» PAGE EXCERPT:
--- START ---
Your situation seems to be a very small edge case: it is legal to
distribute both the audio and the video for free separately, but it is
not legal to distribute them combined (due to synch rights).  In
almost all other cases, it is either a) legal to distribute the audio
and video combined, since the audio is entirely in the public domain,
or b) it is illegal to distribute the audio for free whether it is
combined with the video or not.  With a), there are no problems.  With
b), you would have to get everyone who downloads/buys your video to
also legally acquire the audio separately, which is a huge hassle that
few people are willing to do.  To alleviate this, you could buy CDs
off-the-shelf and distribute them with your movie; this will be legal
thanks to first-sale doctrine [1], confirmed most recently by Vernor v
Autodesk [2].  Even this way, it's painful and CDs may cost too much
to make reselling worthwhile.

>From what I can see of your description, almost all cases are served
well by combining the audio and video prior to distribution.  If there
are more common cases where on-the-fly syncing software would be
worthwhile, please let me know.  I really do want to understand if
this software would be useful.

Denver


1. http://en.wikipedia.org/wiki/First-sale_doctrine
2. 
http://arstechnica.com/news.ars/post/20080523-court-smacks-autodesk-affirms-right-to-sell-used-software.html


On Sat, Sep 6, 2008 at 1:10 PM, Nina Paley <[EMAIL PROTECTED]> wrote:
> Hi Denver,
>
> THERE IS AN INCENTIVE!
--- END ---
» SET EXERCISE: Extend the email on distributing audio and video separately or combined, picking up right after its final line.

» RECORDED INFORMATION:
--- START ---
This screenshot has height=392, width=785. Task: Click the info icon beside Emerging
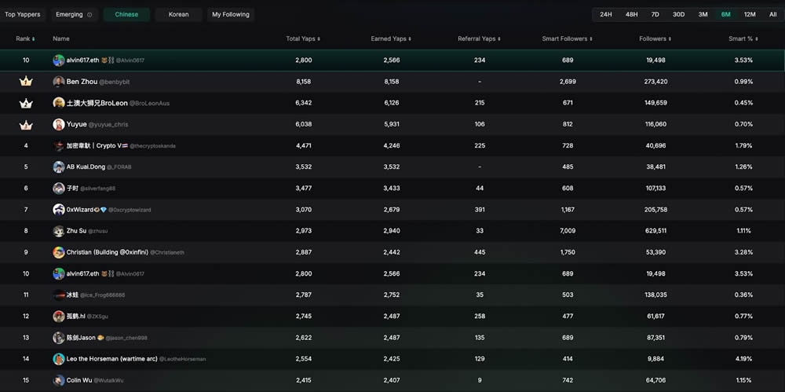pyautogui.click(x=89, y=15)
--- END ---
» ANSWER:
>
> Independent filmmakers will be all over this, starting with me. Independents
> can release content sans DRM, even if corporations won't. If you build it,
> they will come.
>
> "Sita Sings the Blues" is a damn viable way to start this. The film is in
> much demand, it's going to over 80 film festivals and more contacting us
> every day, it's won major awards.
> http://www.sitasingstheblues.com/
> The film already has lots of press (BBC World, WIRED, Variety, Premiere,
> tons more around the world) and lots more press opps on the way - so many
> I'm turning down interviews for lack of time. But if this player were
> available, allowing me to release the film this new way, I'd be promoting
> the heck out of the player and release at every opportunity. And I would
> only be the first. Lots of other independent filmmakers will jump on this
> once they understand.
>
> I'll release everything sans DRM, of course, like any respectable artist
> would. It would be totally legal.
>
> We CAN do something about this.
>
> --Nina
>
> On Sep 6, 2008, at 12:47 PM, Denver Gingerich wrote:
>
>> On Fri, Sep 5, 2008 at 9:00 PM, Nina Paley <[EMAIL PROTECTED]> wrote:
>>>
>>> Hi all,
>>> I have this crazy idea for delivering a blow against synch licensing.
>>> The article has a lot of hypertext, so it's best to read at
>>>
>>> http://blog.ninapaley.com/2008/09/05/the-bright-side-of-the-dark-side-of-the-rainbow/
>>> This idea will need a lot of help and collaboration to work, but if it
>>> does,
>>> it has a lot of potential.
>>> Thoughts? Ideas? Help?
>>
>> The main issue with making an open source player to synchronize audio
>> and video from different sources is that most legally-acquired audio
>> and video sources have DRM.  There is no technical barrier to breaking
>> these DRM schemes (pretty much every scheme out there has been
>> broken), but the laws of the United States and many other countries
>> make it illegal to create software to break DRM and to distribute
>> software that breaks DRM.
>>
>> So it's a nice idea, but until we have more audio and video sources
>> legally available in DRM-free formats, there is not a lot of incentive
>> to create such a program.  As an open source developer, this hurts me
>> deeply, but there's not much I can do about it until governments stop
>> providing legal protection for DRM.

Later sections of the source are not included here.